Global warming poses a threat to the world in which we live. Scientists agree that the average temperature of the Earth is steadily increasing. In the last century alone the average temperature has increased 0.6 degrees Celsius around the world (National Geographic). Ice caps of Mount Kilimanjaro melted, and coral reefs are disappearing. The biggest threat, however, lies in a dramatically rising sea level. In 2004, it was noted that the oceans raised 4 to 8 inches. The biggest fear is if Greenland’s ice sheet was to melt. If this occurs, the US eastern seaboard faces a grave threat. The cities conveniently located on ports for access to water, transit, and trade, will face devastating effects. Traditional forms of habitation will no longer be feasible. This thesis begins on the premise of a disaster on the scale that sea level raises to a level that cities cannot survive. It necessitates a new way of living—a way of living on water. In this scenario water plays the paradoxical role of both the enemy and the only hope for survival.


-Human habitation always occurs in the most unstable places.

-Humans have a history of living where they should not, and a history of facing natural disasters.

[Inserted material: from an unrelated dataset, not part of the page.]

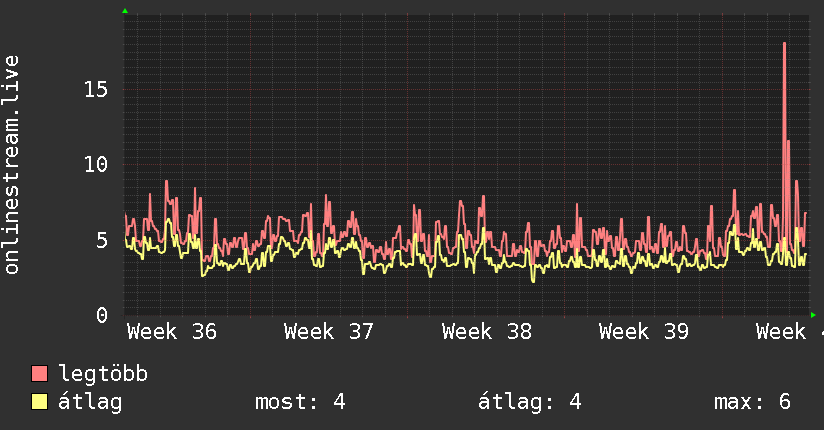Click the yellow átlag legend swatch
Image resolution: width=824 pixels, height=430 pixels.
coord(39,402)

-Many cities already are water cities: Venice, Amsterdam, Bangkok. However, none of them are dealing with the conditions of water in innovative ways. Traditional building typologies are applied in brutal climates.

-If one looks to the past—many innovative ways of looking at the merging of water and architecture.

Examples: Islamic cities-Fes

Mughal temples-Alhambra

Indian cities-Agra

Roman aqueducts

Bath houses

Mills of Crete

-in the past was a celebration of architecture and water

-modernism forged water into its utilitarian role and it became increasingly privatized and hidden in pipes

-revival of celebration of water begins to be seen in the 80s

Design Proposition

In the case of Agra, six geographical scales of the role of water exist in the city fabric, beginning at the internal garden water system, and stretching to its regional water system. All of these were highly designed. For my thesis I propose designing a city for the flooded condition of water that performs both functionally as a mode of survival, and expressively as a celebration of water.